I have tried a lot of different training methods and think most are really good with your effort being the deciding factor in being successful. But I think you need to find a training method that you actually enjoy and fits YOUR individual needs/goals. There are so many variables in training and you have to be the one to figure out what is best for you at your stage of development. I am not sure what the proper name would be for my training routine, my best guess would be a "reverse pyramid". I like to warm up with several sets to a weight that I know is the heaviest I can lift with good form in the rep range I want for that workout, it may be singles, 3-5, 6-8, or 15-20.That set is ended when I can no longer get any more complete reps in good form. I decrease the weight by 10 lbs, and do my second set with the goal of matching the 1st sets reps, usually I can add a rep or two.Decrease the weight by another 10 lbs for a 3rd and then a 4th set. So my heaviest weight is done when I am at my strongest and I can take each set to near failure. I must be on the slow twitch side because I can always add reps with each decrease no matter what rep range weight I use. My desired rep range will predict the amt of weight I use for that movement.I just enjoy that type of training and if I keep my workouts to just a few exercises, I never feel trashed the next day and I feel recovered by the time I train that movement again.
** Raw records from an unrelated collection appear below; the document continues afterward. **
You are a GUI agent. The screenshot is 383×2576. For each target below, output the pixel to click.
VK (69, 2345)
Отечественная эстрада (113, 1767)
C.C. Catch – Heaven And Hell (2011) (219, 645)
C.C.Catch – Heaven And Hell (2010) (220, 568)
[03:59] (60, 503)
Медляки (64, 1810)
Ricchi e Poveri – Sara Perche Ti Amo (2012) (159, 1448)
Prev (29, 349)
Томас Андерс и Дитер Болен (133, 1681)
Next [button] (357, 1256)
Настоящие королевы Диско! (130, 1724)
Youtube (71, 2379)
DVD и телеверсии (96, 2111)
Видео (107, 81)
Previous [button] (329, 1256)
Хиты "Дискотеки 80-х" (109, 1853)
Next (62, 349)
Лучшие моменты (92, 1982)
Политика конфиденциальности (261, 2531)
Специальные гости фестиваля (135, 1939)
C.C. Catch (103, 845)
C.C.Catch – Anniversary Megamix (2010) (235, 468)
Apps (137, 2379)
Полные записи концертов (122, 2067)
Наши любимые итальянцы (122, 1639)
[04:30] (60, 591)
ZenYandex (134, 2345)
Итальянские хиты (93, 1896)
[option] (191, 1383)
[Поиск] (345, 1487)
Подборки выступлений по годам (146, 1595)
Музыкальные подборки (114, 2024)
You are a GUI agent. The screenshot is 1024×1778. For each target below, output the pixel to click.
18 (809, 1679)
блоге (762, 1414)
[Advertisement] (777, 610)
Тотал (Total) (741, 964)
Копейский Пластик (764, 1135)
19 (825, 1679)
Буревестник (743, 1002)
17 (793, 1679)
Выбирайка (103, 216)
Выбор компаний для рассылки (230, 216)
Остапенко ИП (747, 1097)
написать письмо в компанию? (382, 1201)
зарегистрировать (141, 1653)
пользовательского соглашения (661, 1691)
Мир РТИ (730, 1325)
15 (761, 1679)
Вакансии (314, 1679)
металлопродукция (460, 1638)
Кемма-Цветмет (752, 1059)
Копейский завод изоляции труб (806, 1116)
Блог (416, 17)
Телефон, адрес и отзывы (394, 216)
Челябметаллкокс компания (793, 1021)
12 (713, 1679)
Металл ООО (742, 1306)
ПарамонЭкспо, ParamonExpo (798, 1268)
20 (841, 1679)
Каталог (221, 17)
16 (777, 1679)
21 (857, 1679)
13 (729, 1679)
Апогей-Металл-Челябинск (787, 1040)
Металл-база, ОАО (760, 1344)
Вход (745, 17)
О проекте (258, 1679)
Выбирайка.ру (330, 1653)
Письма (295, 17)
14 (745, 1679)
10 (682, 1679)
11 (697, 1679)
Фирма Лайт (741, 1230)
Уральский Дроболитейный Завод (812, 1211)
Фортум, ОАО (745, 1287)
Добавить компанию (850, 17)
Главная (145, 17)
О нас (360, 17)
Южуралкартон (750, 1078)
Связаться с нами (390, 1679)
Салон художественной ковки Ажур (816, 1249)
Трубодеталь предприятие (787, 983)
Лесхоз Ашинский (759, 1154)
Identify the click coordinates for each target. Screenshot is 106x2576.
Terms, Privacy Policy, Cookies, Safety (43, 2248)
When I was younger, I used to a lot of multi angled isolation moves while trying to do the basics in weird ways to isolate the muscle group which has screwed up my low back,kness,elbows and shoulders. An example was bench press to the neck and inclined DB with my elbows so pulled back that I think they traveled in a plane even with the top of my head. I wish I had just used the basics for just what they were intended for and that is to move heavy weight in the most natural pattern for my structure. Another example is when I wanted to hit the vastus medialisis( teardrop). I would load up the hack squat machine and do sissy squats, my body would stay straight from my knees to my shoulders with my knees moving forward as I lowered the weight. That was the start of my lower back issues.